• _WHAT IS NEEDED_
In the material below, find every line with "Open" and pull it out.

• _GIVEN INFORMATION_

========================================

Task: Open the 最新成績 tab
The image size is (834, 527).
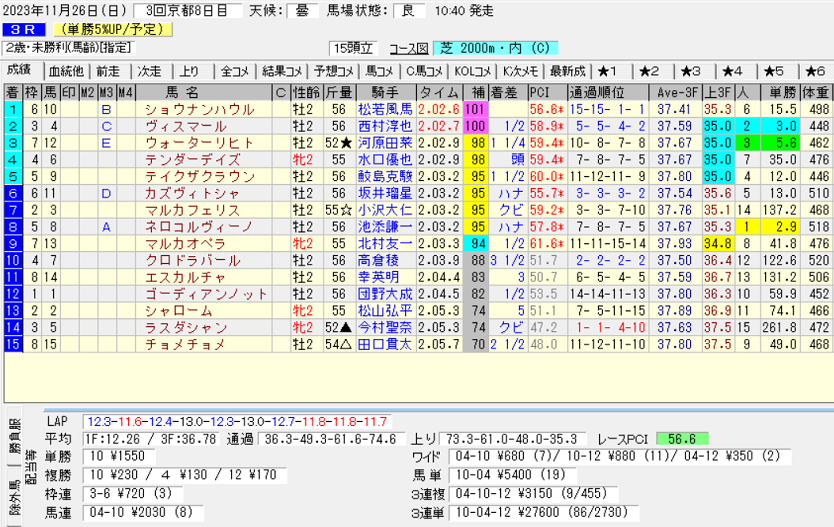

========================================

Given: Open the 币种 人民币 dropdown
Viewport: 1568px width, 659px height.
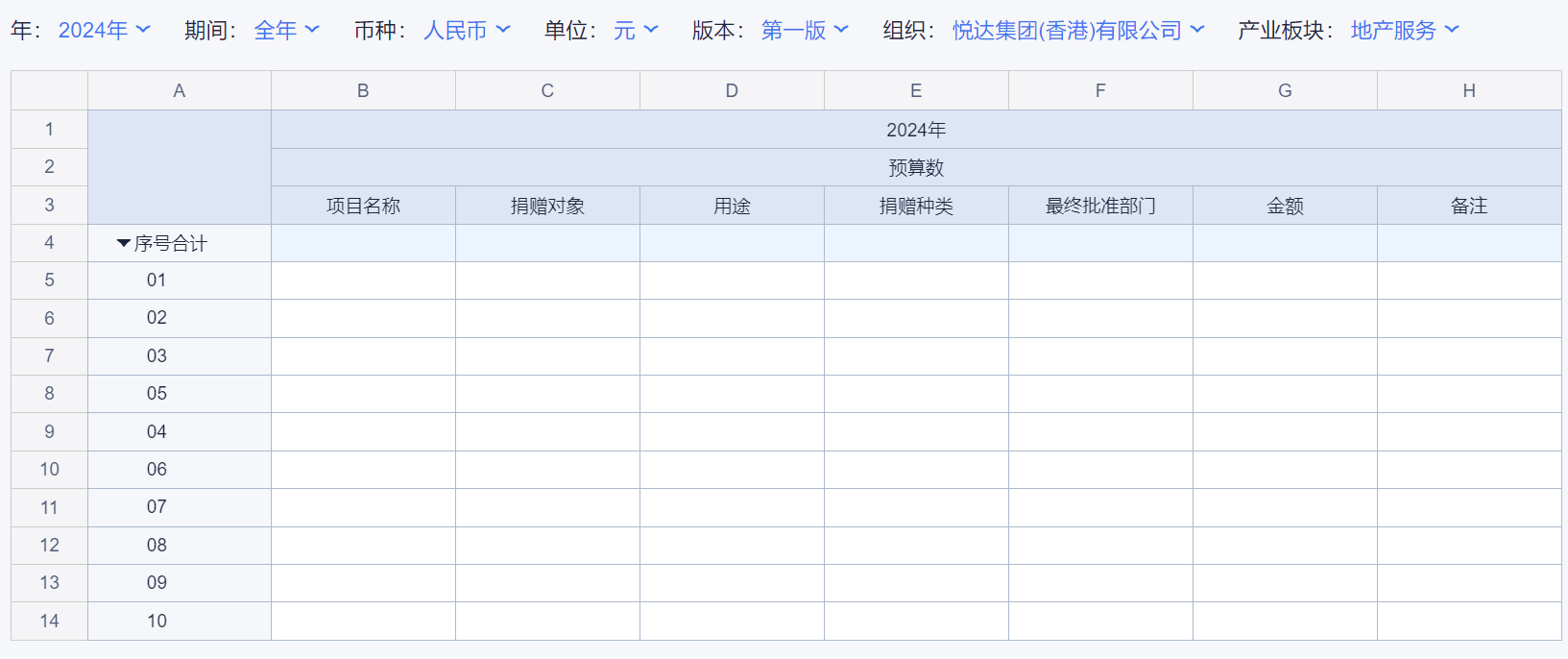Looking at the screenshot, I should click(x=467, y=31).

========================================

• _SOLUTION FOR THIS PROBLEM_
Task: Open the 最新成績 tab
Given: Open the 币种 人民币 dropdown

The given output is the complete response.